Given records:
-- -- --
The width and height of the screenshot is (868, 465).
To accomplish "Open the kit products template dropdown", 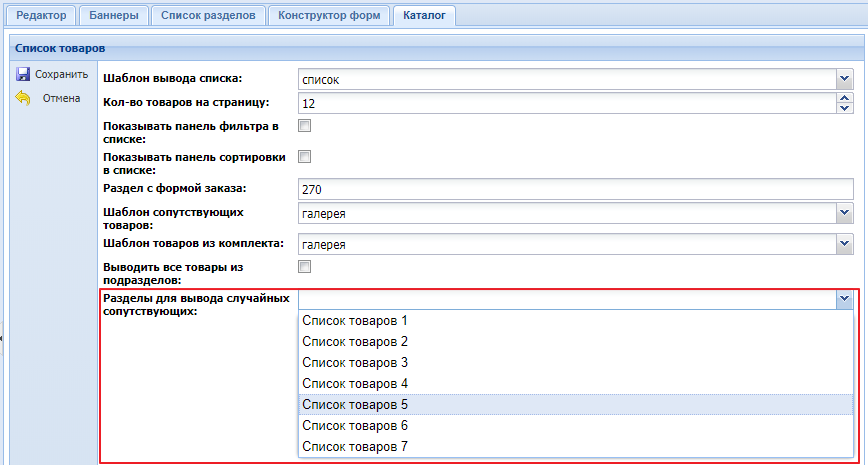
-- -- --
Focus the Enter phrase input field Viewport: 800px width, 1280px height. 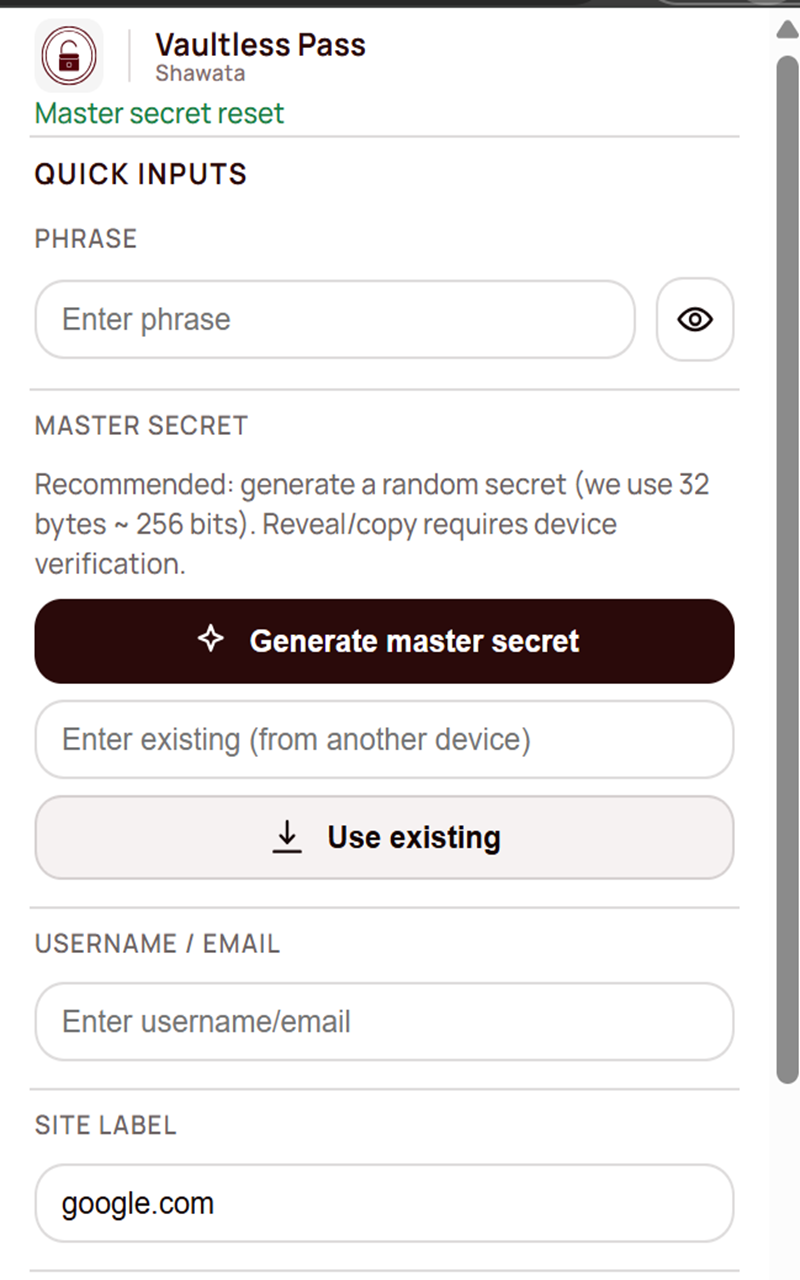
-- -- --
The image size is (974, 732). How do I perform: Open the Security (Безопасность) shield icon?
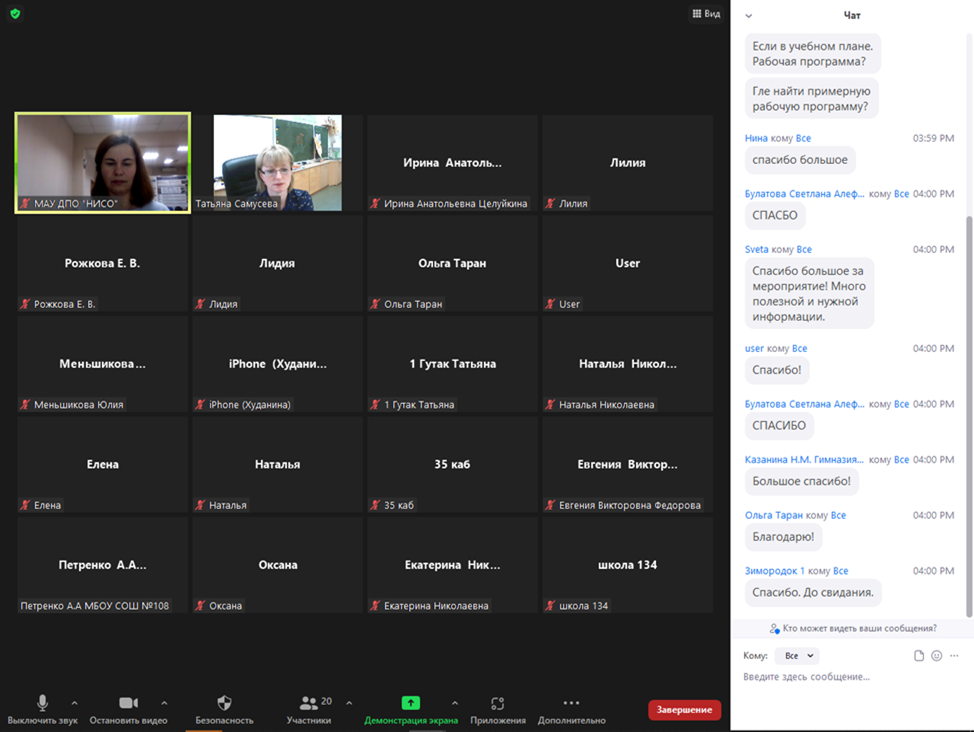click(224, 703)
-- -- --
Task goal: Both boundary lines included, write out word for word only the lines above from the one containing "The width and" to the one containing "the kit products", leaving out any pictures.

Answer to this exercise:
The width and height of the screenshot is (868, 465).
To accomplish "Open the kit products template dropdown", 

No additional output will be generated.